The aim of this research was to calculate the soil loss due to wind erosion across the entire territory of Mongolia and to identify regions that may be particularly prone to wind erosion. We also explored the ability of GIS and remote sensing techniques to assess and map wind erosion. We relied on the general concept of the WEQ model because some input data for the RWEQ (e.g. land use, the height of vegetation and the soil roughness using the chain method) were not available for the entire territory of Mongolia.

2 Materials and methods

2.1 Study area

Mongolia is a landlocked country in northern Asia, bounded by Russia to the north and China to the west, south and east. Mongolia’s climate changes from extra-arid to arid, dry, sub-humid and humid along a north-south gradient. In general, the climate is characterized as extra-continental, with large seasonal and diurnal fluctuations in temperature and a clearly defined seasonal pattern of precipitation. The mean annual temperature varies between regions. In the mountainous regions it is approximately -4°C; the montane valleys and low depressions observe mean annual temperatures as low as a range from -6 to -8°C. In the southern regions the mean annual temperature fluctuates between 0-2°C and 6-8°C. The total precipitation is low across the whole country, but also shows a strong latitudinal variation.

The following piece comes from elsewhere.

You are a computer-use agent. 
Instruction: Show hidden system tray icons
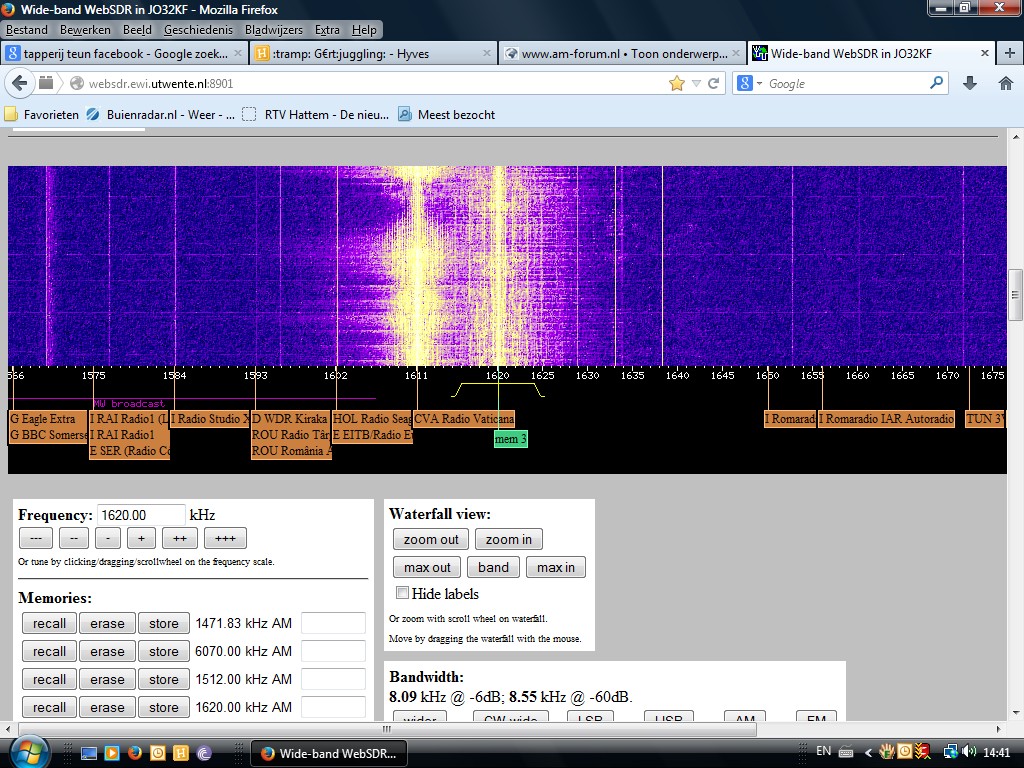pyautogui.click(x=869, y=752)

The northern mountainous regions receive about 300-400 mm of precipitation each year, whereas the southern semi-desert and desert regions receive 50-150 mm. The annual evaporation in the high mountain belt region is <500 mm; 550-700 mm in the forest steppe, 650-750 mm in the steppe and 800-1000 mm in the desert steppe regions. Mongolia receives 230-260 days of sunshine each year, with an annual sunshine duration between 2600 and 3300 hours.
Mongolia’s steppe and desert steppe regions experience significant winds, which often produce dust storms. The annual average wind velocity in these areas is 4-6 m/s. The Altai, Khangai, Khovsgol and Khentii mountains and mountain valleys observe wind velocities of 1-2 m/s and speeds of 2-3 m/s in the remaining areas. Data from observation stations suggest that about one-quarter of the country experiences wind velocities >4.0 m/s. The desert steppe, semi-desert and desert regions account for about 41.3% of the Mongolia’s territory and are characterized by loose and fragile soils, with high winds causing sand and dust storms. The number of days with sand and dust storms is 30-100 days•yr-1, increasing to 120 days in the southern parts of the Mongol Els (Mongol Sands). Meteorological observational data indicate that there are about 300-600 hours of sand and dust storms per year.
Kastanozem soils cover about 40% of the country. The other major types of soil are cambisols and chernozems. The southern dryland areas consist of various types of calcisols (Dorjgotov, 2009). The vegetation types include forest, forest steppe, steppe, desert steppe and desert plant communities. According to the land cover map, the desert steppes cover 30.39% of the total land area, and the steppes 19.32%, semi-deserts 14.05%, dry steppes 13.18%, forest 7.77%, high mountain meadow steppe 4.77% and desert 3.52% of the total land area.

2.2 Wind erosion equation

The WEQ (Woodruff, Siddoway, 1965) is an empirically based model with the following functional expression:
E = f(I, K, C, L, V) (1)
where E is the estimated average annual soil loss (t/(hm2·a)); I is the soil erodibility index (t/(hm2·a)); K is the surface roughness factor; C is the climatic factor; L is the unsheltered distance or the distance for which the wind blows undisturbed (m); V is the vegetation factor.
These factors were initially derived from wind tunnel research and were determined by the correlation of 11 primary parameters. The soil erodibility factor (I) is a measure of the potential soil loss from a wide, bare, smooth, unsheltered and non-crusted surface and can be adjusted to account for the presence of hills, knoll topography and the mechanical stability of the soil. The surface roughness factor (K) adjusts the soil erodibility for the surface roughness of the soil other than that caused by clods or vegetation. The climatic factor (C) includes the effect of wind velocity and soil moisture, which is proportional to the PE index (Thornthwaite, 1931). The field length factor (L) is the distance across a field along the prevailing direction of wind erosion. The vegetation factor (V) adjusts the soil loss given by other factors to account for any vegetative material on the soil surface.

2.3 Data

The following sections describe how the individual WEQ factors were estimated from the available data on climate and how the satellite images were processed with a DEM. The factor of unsheltered distance or the distance for undisturbed wind flow was not taken into consideration on the assumption that there was no barrier to hinder the wind force in this study area. The terrain roughness was used as a surrogate for the surface roughness factor as the current research focus is at the regional level.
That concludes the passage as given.